Several years ago, I was newly downsized from the newspaper industry that had been my life for the better part of the previous 25 years.

My options were hardly inspiring. My dad was slowly dying of Parkinson’s and dementia, royally pissed off at the guy he considered his jailer — me. The news business tanked. The jobs that remained had a bunch of us old veterans lining up. Salaries were 50 percent or less what we had made

I had purchased a foreclosed house in terrible shape to rent and subsidize the cost of my father’s care. On the positive side, it took six months to repair. I relearned a lot of construction skills.
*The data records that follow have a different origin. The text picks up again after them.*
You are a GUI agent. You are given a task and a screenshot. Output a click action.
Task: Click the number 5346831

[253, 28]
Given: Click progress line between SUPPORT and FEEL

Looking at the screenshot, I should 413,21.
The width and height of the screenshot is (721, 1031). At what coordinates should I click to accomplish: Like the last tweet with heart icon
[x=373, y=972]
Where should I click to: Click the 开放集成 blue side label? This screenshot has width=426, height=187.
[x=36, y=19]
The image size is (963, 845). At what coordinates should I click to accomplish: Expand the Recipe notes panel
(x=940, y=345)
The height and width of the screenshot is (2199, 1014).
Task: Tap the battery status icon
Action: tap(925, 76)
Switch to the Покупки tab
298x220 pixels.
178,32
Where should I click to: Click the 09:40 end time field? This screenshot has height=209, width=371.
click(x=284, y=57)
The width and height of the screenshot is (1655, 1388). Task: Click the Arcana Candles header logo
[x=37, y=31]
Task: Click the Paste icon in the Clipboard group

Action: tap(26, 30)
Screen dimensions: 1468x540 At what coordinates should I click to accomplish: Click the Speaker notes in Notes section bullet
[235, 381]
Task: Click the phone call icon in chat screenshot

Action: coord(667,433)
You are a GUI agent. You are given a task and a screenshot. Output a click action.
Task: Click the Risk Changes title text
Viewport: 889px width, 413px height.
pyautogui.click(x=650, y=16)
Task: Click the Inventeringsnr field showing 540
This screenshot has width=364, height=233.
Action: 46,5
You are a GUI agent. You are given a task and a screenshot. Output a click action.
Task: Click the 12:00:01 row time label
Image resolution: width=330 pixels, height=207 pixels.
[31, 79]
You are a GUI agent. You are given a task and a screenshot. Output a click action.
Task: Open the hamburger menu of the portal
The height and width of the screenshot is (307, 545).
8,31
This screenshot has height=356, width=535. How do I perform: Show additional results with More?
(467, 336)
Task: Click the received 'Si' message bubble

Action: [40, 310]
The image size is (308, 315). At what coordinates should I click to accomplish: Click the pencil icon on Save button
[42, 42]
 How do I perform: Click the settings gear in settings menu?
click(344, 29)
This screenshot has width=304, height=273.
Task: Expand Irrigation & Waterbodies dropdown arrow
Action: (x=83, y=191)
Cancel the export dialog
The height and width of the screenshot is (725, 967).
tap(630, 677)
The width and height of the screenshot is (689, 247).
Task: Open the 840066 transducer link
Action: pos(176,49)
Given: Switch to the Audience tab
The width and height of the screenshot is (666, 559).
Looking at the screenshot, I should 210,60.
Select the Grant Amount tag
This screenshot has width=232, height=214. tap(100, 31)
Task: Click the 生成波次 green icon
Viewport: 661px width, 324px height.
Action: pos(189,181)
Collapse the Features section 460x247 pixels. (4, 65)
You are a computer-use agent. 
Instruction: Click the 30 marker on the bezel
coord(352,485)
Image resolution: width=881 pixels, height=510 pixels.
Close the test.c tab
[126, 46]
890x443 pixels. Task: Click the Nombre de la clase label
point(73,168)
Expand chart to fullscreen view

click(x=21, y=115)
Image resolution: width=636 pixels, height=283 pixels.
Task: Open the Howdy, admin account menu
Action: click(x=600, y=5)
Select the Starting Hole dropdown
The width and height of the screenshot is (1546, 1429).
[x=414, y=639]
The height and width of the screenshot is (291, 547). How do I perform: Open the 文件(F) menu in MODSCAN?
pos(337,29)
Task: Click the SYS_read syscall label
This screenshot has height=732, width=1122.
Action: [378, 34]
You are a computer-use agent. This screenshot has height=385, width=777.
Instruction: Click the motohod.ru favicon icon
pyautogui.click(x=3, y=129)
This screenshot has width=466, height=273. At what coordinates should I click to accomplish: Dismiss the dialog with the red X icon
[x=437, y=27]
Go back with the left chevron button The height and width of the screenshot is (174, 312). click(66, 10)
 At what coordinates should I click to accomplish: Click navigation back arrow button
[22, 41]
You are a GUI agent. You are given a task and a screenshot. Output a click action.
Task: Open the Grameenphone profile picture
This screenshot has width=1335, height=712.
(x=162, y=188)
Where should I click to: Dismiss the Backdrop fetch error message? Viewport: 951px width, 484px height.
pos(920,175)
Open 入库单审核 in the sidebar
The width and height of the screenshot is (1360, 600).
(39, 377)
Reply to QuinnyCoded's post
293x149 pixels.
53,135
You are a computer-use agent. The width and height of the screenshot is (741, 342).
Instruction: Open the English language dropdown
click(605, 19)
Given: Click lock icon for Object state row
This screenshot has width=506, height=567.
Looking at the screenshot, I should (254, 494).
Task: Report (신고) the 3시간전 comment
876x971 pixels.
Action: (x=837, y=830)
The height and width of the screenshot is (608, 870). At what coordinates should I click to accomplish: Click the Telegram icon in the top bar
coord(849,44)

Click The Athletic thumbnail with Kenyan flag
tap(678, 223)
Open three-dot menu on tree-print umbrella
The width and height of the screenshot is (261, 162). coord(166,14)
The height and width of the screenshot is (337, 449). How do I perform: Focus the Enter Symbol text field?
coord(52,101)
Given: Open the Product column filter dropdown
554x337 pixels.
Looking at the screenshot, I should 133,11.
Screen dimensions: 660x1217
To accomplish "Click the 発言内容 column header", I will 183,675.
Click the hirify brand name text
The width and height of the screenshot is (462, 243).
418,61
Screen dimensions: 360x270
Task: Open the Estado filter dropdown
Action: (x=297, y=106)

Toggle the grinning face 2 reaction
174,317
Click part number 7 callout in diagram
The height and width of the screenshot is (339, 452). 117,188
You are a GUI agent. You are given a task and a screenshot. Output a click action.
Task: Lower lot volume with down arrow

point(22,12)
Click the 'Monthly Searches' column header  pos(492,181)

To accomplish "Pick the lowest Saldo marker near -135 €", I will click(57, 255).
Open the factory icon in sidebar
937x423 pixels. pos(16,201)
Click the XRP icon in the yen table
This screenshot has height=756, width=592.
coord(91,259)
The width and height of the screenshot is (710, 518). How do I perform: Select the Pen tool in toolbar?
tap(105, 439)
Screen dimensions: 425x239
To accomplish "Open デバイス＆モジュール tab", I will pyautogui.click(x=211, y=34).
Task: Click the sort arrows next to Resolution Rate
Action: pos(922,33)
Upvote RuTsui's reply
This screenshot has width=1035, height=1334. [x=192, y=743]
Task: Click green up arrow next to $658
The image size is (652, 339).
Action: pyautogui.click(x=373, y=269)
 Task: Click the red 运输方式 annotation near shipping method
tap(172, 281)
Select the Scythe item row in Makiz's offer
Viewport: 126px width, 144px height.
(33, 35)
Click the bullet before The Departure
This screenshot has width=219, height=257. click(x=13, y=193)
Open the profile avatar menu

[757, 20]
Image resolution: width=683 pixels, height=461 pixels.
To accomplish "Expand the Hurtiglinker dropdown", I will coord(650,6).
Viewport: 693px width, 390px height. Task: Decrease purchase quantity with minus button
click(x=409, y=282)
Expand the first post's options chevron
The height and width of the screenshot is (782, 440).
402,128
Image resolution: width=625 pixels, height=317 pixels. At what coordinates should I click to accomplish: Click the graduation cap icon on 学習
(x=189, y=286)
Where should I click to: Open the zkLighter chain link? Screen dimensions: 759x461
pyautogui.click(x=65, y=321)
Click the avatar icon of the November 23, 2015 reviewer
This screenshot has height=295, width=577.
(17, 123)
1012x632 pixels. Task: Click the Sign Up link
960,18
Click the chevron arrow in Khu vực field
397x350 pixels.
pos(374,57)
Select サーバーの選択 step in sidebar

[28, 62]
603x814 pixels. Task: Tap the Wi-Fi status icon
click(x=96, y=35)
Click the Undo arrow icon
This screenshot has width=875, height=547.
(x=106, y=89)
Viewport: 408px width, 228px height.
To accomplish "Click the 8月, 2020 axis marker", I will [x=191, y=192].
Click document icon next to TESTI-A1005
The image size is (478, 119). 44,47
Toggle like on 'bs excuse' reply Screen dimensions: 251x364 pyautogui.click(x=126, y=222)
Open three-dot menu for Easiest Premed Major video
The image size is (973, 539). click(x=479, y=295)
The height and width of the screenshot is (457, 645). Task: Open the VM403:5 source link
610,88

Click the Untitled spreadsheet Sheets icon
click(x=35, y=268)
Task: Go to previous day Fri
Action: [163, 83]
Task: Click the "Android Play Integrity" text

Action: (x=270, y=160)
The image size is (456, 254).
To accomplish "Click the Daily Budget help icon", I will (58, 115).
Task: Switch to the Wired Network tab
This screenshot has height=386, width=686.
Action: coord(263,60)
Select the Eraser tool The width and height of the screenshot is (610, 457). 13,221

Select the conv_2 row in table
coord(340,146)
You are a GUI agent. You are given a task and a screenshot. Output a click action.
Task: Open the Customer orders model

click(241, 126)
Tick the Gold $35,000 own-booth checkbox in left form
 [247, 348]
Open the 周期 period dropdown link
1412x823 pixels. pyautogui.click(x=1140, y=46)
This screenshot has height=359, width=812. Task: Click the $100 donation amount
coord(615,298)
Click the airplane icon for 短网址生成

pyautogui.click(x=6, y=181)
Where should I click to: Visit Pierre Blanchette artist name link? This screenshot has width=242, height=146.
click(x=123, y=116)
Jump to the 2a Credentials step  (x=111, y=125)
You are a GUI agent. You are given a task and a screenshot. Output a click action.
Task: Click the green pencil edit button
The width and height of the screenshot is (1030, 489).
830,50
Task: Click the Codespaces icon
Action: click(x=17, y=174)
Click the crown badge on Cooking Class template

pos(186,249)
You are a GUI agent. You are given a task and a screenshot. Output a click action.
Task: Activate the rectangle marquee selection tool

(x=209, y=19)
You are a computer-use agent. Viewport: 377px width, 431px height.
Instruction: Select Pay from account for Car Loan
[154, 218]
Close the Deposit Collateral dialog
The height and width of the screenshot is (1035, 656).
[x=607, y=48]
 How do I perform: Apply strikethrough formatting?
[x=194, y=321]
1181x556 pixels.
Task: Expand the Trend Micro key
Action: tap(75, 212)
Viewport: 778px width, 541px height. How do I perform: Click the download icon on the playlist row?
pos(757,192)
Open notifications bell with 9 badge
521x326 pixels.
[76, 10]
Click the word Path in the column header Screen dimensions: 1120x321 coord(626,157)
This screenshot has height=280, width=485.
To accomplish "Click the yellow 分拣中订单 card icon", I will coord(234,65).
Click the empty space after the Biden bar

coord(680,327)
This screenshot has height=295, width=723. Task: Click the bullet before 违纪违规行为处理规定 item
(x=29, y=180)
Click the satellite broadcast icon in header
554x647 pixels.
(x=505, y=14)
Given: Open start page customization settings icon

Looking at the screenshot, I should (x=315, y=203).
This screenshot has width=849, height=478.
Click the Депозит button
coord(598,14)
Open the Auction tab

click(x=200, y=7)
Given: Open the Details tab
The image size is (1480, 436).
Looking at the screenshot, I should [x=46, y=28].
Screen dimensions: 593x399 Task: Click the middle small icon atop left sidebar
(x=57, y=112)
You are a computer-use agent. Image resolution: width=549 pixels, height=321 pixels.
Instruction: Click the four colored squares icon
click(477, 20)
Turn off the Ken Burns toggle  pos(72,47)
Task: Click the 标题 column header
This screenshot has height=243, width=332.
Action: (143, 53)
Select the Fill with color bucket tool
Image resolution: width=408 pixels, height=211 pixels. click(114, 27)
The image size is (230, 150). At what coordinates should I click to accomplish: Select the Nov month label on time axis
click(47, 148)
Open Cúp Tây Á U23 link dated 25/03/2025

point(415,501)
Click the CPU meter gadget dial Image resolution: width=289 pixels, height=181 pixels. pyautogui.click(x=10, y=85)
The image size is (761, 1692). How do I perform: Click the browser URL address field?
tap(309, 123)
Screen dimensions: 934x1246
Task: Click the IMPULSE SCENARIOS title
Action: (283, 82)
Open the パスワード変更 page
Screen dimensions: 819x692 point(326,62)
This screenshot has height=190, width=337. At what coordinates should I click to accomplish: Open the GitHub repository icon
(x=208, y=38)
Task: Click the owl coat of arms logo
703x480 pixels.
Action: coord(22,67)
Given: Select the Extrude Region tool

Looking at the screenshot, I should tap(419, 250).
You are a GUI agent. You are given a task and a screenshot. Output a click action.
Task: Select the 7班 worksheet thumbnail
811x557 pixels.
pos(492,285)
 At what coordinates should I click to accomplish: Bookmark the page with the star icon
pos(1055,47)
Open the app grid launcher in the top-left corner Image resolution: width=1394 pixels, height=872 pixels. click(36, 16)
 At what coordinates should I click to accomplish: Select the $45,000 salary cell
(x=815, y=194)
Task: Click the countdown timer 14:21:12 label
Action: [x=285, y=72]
Then after seven months, I found another line of work. The American Reinvestment and Recovery Act was by then in full swing, and it covered my salary assisting cities and counties in California’s San Joaquin Valley installing energy efficient lighting, cooling systems and even insulation. Not too sexy to be certain, but it offered insight into the entirely new realm of clean energy.

Clean energy gets popular

Clean energy at the time still had a lot of hurdles, but with federal stimulus money and constantly increasing costs for fossil fuels the holy grail of cost “parity” appeared attainable. A former co-worker and I started blogging about it, using news gathering talents honed over decades to debut the latest studies, technologies and breakthroughs.

They were heady times.

We thought solar could rescue the economy of California’s interior where sun is a never-ending resource. We called it solar valley.

Fracking takes the spotlight

Now I’m not so sure that prediction is inevitable. Fracking underground oil deposits coincided with that initial solar expansion, providing a new lease on dominance by the fossil fuel industry. Now it’s all I hear about in the traditional media. Jonathan Fahey of the Associated Press wrote in early May 2013 that by now, cars were supposed to be running on fuel made from plant waste or algae — or powered by hydrogen or cheap batteries.

Alas, clean energy has mostly stalled. The auto industry is still getting more efficient and even diesel trucks are getting cleaner, but electric cars remain just a small percentage of the market, biofuels haven’t evolved much and solar’s no longer a major political focus.

Instead, natural gas is getting all the ink. North Dakota has gone nuts with derricks everywhere. And a study by the University of Southern California says the Monterey Shale formation under the San Joaquin Valley could provide “nearly 3 million jobs and close to $25 billion in tax revenues by 2020,” according to a story by John Cox at the Bakersfield Californian.